● Records from a data source:
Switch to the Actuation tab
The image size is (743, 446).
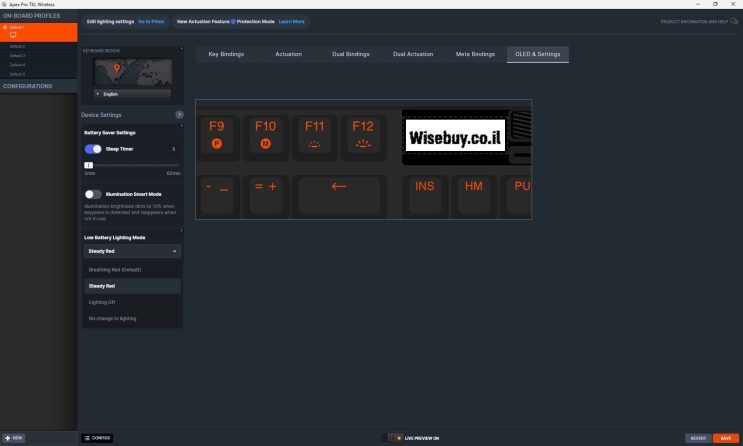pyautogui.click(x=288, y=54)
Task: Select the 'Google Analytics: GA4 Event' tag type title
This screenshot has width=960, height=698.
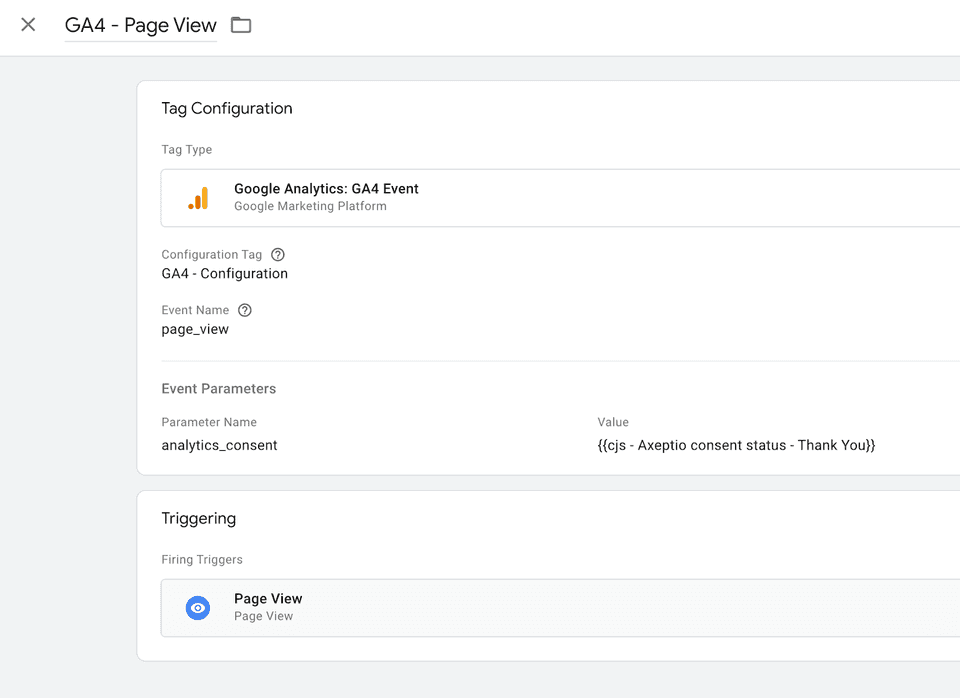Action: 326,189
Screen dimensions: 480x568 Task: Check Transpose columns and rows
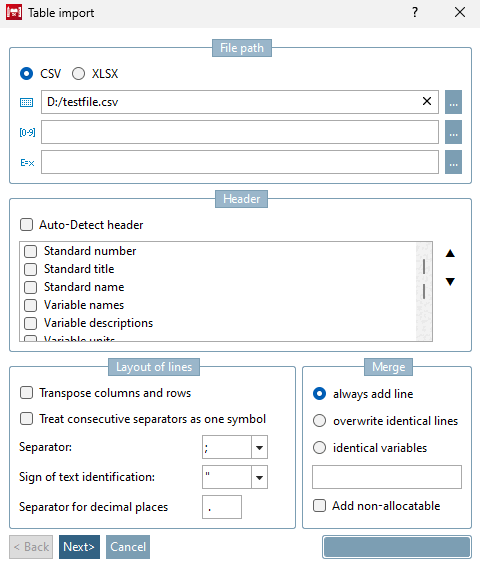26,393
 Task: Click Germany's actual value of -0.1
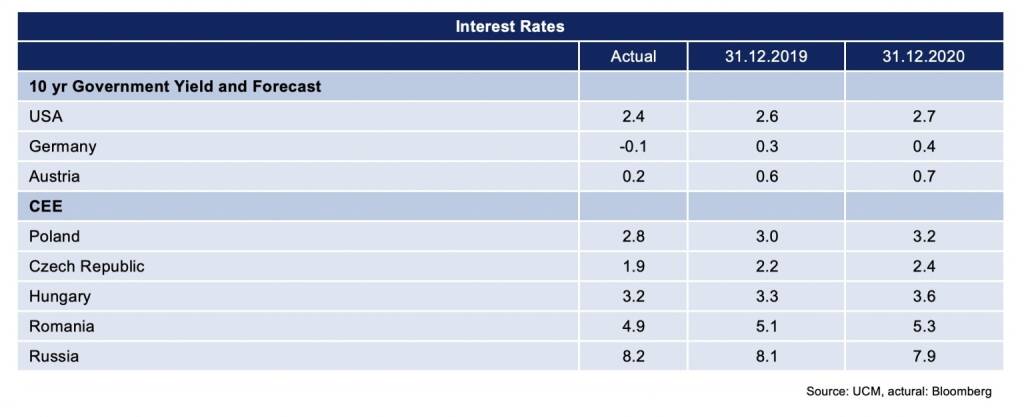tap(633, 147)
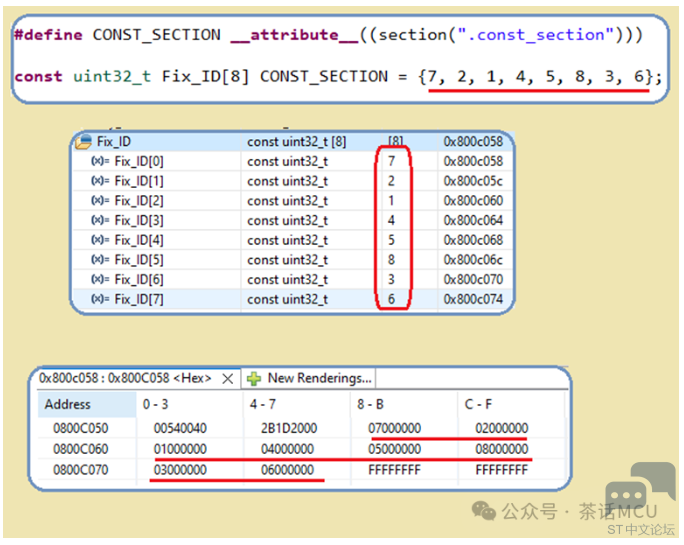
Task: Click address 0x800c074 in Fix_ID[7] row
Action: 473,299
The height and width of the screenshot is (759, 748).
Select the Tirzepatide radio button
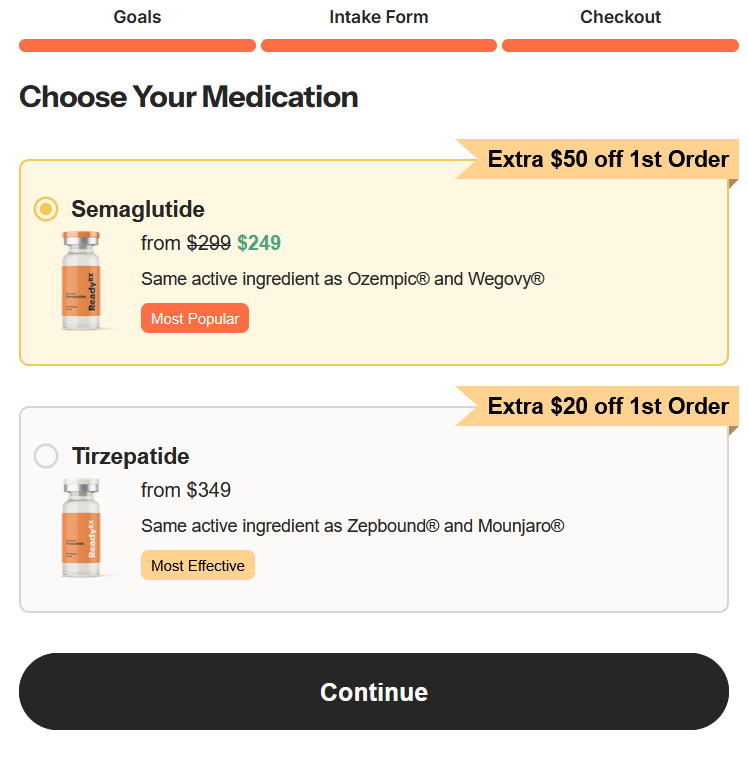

● What the exercise asks: The answer is the run of lines from the one with "Task: Select the" through the final line of the data, copied exactly, and nothing else; no pictures.

● Expected answer:
Task: Select the 'Google Analytics: GA4 Event' tag type title
This screenshot has width=960, height=698.
Action: 326,189
Screen dimensions: 480x568 Task: Check Transpose columns and rows
26,393
 Task: Click Germany's actual value of -0.1
tap(633, 147)
Task: Click address 0x800c074 in Fix_ID[7] row
Action: 473,299
The height and width of the screenshot is (759, 748).
Select the Tirzepatide radio button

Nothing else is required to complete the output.